BEGIN EXTRACTED ENTRIES
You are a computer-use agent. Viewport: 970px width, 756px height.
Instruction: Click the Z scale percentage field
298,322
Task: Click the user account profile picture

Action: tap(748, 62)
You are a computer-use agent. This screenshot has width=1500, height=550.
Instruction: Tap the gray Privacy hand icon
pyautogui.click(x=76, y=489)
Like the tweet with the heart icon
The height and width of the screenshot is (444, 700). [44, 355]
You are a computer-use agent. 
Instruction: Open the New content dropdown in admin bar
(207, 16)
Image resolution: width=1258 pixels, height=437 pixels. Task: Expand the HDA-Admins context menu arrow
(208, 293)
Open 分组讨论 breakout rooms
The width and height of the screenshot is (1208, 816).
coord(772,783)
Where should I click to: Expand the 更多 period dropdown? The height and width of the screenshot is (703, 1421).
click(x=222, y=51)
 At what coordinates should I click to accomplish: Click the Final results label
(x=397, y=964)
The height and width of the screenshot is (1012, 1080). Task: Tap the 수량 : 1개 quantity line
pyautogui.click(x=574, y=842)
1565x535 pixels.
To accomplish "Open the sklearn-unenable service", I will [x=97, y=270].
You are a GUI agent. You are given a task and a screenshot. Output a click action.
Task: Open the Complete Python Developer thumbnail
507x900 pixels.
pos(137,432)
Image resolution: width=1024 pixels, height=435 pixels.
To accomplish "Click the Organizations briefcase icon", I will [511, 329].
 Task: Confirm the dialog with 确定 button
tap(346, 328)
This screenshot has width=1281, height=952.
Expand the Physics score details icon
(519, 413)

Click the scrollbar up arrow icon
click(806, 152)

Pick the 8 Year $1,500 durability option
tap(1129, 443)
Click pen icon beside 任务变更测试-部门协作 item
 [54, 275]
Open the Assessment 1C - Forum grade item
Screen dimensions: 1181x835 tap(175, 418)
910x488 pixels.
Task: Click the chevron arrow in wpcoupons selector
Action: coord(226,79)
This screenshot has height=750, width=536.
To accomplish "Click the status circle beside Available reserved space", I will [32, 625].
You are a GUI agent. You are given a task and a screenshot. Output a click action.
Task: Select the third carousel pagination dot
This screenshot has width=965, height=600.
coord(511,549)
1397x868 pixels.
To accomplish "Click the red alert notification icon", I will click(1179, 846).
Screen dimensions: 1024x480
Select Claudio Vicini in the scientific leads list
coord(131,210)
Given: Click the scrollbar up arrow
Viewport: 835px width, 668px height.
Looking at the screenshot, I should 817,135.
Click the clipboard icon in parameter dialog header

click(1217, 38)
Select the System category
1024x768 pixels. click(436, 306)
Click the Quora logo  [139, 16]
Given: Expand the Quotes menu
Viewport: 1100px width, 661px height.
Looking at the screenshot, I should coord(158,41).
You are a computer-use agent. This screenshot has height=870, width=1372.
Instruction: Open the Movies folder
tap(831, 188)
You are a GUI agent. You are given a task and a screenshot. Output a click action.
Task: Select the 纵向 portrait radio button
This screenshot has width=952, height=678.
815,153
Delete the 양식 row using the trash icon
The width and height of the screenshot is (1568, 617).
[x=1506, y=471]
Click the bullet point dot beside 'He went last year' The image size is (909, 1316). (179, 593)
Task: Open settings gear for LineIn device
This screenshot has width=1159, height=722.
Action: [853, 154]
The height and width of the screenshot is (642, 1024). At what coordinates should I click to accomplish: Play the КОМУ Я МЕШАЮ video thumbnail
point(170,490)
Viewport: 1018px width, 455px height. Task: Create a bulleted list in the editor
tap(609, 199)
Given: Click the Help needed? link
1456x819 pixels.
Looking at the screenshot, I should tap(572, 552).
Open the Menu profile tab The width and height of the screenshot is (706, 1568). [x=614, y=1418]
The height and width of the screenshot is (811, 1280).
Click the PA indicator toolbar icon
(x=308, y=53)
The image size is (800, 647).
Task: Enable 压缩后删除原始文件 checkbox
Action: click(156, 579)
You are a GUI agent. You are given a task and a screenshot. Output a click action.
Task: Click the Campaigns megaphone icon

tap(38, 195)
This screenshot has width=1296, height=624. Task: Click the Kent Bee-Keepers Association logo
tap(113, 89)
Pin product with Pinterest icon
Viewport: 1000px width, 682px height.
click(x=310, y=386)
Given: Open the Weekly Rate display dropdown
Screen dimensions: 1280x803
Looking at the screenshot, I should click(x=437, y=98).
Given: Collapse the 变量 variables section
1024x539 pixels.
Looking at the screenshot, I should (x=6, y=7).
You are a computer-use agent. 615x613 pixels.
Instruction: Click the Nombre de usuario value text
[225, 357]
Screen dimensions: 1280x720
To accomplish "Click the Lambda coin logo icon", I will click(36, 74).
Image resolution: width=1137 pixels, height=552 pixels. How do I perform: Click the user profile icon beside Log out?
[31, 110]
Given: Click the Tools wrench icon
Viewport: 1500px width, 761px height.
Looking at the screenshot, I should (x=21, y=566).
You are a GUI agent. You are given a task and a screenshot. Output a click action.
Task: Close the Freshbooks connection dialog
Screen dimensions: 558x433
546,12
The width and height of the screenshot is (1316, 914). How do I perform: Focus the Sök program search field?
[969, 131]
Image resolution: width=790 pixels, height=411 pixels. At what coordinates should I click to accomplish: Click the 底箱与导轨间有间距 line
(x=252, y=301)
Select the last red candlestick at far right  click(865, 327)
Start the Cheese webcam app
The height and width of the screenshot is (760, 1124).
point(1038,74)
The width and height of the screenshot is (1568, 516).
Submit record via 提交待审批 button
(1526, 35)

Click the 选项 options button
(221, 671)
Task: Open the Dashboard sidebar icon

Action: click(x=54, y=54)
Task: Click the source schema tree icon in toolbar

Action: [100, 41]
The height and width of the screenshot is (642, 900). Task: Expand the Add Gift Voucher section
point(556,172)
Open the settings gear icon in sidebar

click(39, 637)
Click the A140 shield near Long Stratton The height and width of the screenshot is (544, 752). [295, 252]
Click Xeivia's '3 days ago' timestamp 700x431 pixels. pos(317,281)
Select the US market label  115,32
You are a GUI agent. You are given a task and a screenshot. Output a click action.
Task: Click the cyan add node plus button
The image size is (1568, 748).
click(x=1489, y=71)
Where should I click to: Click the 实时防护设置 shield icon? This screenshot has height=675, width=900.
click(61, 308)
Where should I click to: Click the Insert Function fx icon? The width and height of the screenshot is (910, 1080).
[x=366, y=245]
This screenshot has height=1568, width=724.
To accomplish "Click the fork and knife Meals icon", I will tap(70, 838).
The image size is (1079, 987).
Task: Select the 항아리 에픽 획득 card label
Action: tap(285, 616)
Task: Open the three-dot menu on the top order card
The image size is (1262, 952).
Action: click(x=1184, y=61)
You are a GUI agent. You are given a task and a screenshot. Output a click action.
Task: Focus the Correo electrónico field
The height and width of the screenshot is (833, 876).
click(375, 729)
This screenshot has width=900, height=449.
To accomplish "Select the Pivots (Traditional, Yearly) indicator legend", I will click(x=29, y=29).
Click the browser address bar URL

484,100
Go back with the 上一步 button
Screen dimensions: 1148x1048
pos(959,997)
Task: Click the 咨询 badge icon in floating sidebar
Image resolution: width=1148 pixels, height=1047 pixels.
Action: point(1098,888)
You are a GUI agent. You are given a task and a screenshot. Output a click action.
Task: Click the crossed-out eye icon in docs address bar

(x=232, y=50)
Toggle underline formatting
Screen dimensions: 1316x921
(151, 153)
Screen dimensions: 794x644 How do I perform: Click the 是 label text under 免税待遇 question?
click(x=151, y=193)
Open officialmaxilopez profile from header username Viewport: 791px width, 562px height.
END EXTRACTED ENTRIES
#### WORK TO COMPLETE:
The answer should be a single number: how many lines in the entries contain "computer".

#### RESPONSE TO THE TASK:
5